=== Section Start ===
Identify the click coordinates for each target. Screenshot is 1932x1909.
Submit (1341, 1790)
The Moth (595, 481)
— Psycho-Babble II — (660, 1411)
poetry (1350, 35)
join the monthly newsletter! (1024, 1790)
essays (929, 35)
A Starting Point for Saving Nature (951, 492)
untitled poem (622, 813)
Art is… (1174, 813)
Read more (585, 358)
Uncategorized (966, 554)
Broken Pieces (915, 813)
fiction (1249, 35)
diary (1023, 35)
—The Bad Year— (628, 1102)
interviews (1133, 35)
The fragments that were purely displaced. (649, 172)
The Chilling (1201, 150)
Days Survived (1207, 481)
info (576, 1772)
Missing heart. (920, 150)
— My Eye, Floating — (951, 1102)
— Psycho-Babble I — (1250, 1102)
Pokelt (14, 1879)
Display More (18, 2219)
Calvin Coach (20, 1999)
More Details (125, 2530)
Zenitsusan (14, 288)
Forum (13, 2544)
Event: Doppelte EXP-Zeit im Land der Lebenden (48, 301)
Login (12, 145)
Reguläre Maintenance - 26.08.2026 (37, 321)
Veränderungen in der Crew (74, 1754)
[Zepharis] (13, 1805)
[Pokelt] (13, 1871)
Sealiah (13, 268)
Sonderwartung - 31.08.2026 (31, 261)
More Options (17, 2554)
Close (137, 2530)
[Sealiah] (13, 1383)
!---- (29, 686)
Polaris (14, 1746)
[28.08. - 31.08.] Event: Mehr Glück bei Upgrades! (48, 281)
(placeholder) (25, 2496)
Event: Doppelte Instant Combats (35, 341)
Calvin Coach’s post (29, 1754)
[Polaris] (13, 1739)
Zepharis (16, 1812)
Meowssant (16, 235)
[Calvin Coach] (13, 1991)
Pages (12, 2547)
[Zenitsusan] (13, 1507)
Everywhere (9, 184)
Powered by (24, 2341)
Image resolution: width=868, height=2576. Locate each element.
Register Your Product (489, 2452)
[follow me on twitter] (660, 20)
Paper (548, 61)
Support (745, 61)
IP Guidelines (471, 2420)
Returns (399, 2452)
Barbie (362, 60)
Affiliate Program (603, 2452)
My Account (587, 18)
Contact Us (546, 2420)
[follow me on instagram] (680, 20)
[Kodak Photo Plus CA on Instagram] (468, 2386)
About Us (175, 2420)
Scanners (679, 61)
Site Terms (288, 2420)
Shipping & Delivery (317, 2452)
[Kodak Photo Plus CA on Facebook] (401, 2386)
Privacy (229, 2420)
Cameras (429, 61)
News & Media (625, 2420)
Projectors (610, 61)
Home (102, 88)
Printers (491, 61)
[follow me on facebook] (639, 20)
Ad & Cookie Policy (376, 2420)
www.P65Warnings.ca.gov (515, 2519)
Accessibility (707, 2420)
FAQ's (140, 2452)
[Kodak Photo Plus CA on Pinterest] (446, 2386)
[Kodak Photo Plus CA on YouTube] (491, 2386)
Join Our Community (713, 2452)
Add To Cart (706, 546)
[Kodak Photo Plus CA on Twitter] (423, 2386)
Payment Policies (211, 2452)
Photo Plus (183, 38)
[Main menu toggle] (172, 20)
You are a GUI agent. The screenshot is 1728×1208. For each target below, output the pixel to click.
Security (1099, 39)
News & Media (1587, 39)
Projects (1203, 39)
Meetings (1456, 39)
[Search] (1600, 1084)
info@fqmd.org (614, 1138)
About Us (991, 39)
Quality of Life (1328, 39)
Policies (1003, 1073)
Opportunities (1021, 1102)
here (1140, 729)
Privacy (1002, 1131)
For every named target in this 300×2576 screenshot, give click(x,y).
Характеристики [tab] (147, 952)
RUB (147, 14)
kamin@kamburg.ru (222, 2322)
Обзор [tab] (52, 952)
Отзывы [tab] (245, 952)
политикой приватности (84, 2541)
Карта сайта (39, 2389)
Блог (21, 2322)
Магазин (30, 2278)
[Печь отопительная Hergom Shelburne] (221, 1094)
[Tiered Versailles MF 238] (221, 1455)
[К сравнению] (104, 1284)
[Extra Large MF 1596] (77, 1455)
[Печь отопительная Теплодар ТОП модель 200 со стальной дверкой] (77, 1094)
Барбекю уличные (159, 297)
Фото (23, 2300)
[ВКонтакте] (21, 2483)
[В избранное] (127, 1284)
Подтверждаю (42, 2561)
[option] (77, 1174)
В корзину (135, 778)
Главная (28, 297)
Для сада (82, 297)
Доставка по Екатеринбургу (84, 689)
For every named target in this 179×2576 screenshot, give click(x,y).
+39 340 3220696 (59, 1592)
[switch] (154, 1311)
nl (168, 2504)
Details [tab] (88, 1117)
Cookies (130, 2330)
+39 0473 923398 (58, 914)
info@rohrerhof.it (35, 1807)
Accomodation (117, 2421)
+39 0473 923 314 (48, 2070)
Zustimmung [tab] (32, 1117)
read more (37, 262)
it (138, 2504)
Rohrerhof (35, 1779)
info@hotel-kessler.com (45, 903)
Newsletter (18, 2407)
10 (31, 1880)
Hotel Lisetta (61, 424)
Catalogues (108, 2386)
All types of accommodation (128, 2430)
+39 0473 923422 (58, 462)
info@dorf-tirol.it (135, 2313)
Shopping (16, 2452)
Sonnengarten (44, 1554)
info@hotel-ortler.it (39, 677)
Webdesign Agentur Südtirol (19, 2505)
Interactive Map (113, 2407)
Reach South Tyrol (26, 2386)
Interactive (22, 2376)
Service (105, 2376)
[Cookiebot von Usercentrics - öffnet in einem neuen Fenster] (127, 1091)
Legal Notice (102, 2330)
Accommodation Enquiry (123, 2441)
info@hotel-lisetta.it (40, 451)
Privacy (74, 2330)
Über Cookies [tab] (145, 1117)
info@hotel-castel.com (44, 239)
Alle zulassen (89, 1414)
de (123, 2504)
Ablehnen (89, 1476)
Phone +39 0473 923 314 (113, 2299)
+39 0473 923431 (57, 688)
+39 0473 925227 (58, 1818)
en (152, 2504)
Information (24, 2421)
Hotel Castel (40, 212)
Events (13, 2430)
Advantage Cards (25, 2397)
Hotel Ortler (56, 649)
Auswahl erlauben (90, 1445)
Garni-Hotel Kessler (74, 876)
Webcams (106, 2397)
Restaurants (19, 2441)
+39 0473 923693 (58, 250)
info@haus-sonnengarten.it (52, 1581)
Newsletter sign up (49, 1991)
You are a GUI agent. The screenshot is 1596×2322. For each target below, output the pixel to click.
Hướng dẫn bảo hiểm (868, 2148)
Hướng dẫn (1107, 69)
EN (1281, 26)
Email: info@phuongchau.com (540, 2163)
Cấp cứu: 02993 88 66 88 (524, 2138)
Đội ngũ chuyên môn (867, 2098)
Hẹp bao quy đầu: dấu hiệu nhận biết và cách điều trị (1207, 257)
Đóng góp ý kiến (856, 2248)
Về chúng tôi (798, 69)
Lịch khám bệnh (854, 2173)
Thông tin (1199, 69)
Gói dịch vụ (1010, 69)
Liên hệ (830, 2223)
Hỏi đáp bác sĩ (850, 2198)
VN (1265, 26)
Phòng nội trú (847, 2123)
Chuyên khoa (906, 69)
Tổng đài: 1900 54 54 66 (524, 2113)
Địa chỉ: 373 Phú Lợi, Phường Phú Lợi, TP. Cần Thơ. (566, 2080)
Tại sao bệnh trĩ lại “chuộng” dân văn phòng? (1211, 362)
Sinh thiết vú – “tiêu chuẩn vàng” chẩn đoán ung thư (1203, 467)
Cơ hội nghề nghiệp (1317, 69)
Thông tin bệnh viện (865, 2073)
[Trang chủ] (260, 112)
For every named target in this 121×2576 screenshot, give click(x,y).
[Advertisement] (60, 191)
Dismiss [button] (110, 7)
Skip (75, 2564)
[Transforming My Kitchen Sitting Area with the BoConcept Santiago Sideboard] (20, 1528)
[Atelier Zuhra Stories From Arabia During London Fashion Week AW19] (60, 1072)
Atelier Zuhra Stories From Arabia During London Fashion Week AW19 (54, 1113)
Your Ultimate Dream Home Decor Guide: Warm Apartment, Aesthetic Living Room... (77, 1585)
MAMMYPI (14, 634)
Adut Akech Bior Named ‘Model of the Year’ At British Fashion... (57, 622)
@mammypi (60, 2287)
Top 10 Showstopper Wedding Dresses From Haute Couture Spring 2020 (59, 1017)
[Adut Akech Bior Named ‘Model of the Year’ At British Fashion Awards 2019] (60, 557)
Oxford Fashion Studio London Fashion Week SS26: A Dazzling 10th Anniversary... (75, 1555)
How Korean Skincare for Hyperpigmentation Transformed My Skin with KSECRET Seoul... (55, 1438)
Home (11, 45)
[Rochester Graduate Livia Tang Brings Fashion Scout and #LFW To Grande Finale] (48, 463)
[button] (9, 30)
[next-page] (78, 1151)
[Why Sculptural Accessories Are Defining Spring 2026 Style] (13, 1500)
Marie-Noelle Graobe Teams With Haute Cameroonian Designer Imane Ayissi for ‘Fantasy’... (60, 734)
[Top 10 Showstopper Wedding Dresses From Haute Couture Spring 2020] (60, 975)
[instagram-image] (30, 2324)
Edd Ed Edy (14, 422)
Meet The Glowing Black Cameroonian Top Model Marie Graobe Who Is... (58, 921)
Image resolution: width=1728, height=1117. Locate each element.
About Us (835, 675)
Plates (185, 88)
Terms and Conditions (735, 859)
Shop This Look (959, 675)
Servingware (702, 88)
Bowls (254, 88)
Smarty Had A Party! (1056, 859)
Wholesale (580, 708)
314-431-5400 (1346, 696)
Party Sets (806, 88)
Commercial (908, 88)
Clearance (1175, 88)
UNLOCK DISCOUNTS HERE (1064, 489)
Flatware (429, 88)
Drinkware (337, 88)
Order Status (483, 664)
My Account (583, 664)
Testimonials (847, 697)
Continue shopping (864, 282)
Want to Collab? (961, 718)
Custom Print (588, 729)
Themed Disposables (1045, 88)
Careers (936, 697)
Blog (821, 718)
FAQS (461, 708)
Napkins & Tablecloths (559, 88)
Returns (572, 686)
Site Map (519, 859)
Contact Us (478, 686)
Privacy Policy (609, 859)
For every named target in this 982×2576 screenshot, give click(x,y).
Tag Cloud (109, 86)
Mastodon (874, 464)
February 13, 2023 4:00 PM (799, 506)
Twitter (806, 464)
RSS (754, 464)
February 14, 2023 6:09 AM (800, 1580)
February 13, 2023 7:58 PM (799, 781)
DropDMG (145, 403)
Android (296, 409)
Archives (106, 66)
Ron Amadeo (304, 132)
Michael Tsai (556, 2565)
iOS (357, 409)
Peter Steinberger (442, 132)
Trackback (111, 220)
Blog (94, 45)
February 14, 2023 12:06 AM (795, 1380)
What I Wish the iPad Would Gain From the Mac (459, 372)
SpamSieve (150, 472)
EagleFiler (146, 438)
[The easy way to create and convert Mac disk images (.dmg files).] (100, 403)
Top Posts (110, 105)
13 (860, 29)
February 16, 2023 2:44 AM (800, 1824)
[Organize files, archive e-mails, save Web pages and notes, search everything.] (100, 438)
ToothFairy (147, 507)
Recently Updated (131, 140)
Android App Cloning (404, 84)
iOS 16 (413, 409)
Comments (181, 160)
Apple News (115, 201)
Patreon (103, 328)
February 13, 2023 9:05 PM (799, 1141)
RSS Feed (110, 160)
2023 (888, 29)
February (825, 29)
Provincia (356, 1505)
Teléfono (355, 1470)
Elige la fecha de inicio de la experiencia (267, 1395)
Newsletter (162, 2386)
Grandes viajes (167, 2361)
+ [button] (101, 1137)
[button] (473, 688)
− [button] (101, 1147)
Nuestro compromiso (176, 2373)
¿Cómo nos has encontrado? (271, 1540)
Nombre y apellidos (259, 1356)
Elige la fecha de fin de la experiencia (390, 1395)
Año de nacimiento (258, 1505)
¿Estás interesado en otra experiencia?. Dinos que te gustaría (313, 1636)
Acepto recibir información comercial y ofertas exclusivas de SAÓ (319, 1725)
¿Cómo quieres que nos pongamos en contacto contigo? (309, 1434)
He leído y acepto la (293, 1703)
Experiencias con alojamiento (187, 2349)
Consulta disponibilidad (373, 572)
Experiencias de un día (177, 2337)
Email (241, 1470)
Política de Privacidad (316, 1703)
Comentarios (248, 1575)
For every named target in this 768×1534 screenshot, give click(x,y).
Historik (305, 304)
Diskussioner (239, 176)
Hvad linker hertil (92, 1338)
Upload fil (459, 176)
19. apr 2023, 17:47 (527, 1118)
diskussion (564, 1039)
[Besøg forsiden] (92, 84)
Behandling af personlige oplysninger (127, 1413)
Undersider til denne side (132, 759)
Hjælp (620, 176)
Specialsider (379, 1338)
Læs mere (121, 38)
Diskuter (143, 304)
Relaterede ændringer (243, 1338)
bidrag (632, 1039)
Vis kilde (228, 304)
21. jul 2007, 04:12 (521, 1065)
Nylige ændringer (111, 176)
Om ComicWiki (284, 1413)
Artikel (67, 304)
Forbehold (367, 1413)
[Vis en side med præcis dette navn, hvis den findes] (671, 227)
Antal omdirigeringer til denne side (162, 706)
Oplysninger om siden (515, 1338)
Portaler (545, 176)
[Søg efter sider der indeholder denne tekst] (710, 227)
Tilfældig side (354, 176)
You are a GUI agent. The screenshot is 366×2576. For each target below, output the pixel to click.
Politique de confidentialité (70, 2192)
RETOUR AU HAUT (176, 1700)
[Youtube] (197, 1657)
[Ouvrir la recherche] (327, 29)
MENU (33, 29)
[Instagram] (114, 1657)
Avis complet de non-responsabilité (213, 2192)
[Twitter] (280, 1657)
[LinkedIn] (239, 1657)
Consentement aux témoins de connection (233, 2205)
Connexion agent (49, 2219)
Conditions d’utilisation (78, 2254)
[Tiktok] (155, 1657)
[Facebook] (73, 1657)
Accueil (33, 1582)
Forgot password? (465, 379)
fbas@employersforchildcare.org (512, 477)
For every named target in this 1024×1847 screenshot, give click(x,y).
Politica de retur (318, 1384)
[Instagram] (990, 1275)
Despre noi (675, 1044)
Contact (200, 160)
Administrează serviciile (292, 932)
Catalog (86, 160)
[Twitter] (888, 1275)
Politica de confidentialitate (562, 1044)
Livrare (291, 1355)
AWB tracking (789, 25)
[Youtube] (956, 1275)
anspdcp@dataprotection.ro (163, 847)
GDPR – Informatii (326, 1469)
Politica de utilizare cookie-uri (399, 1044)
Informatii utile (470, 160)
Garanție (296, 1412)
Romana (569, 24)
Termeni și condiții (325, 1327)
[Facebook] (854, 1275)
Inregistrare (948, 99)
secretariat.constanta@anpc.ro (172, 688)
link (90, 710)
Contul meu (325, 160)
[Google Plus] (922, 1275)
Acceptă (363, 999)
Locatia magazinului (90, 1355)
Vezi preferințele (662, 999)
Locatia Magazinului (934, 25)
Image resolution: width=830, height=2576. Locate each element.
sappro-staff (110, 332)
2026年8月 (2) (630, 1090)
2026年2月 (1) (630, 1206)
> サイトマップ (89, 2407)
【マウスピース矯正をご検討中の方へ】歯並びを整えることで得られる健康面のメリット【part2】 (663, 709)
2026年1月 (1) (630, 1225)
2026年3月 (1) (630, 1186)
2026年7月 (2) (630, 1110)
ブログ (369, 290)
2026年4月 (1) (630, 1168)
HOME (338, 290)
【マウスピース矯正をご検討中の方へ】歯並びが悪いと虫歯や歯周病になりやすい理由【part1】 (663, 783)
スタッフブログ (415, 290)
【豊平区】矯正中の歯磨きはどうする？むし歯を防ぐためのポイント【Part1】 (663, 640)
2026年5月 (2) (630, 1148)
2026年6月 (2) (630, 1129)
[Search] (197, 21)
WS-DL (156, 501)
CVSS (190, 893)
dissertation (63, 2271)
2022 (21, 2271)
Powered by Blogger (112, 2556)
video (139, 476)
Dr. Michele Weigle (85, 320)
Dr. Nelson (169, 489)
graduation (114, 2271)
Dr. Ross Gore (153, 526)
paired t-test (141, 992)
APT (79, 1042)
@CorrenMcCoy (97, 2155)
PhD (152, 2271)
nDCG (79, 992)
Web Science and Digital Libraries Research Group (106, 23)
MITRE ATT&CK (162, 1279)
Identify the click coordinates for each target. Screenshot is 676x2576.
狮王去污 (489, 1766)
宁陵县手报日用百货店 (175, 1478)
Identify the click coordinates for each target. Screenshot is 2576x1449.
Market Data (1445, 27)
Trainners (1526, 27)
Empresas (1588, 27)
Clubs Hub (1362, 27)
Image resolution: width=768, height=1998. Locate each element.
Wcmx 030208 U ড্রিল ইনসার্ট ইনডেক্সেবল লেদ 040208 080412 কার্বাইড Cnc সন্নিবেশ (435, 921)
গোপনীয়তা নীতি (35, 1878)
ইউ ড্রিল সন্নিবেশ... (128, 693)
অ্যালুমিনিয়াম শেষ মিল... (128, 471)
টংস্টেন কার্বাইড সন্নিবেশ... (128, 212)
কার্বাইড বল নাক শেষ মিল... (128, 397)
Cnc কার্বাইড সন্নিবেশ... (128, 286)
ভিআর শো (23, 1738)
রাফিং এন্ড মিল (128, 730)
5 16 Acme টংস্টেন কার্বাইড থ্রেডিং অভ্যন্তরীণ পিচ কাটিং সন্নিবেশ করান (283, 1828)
=== Section End ===
**REQUIRED ACTION:**
Your response should be the lines of the entries above that include the string "Kodak".

**TASK OUTPUT:**
[Kodak Photo Plus CA on Instagram] (468, 2386)
[Kodak Photo Plus CA on Facebook] (401, 2386)
[Kodak Photo Plus CA on Pinterest] (446, 2386)
[Kodak Photo Plus CA on YouTube] (491, 2386)
[Kodak Photo Plus CA on Twitter] (423, 2386)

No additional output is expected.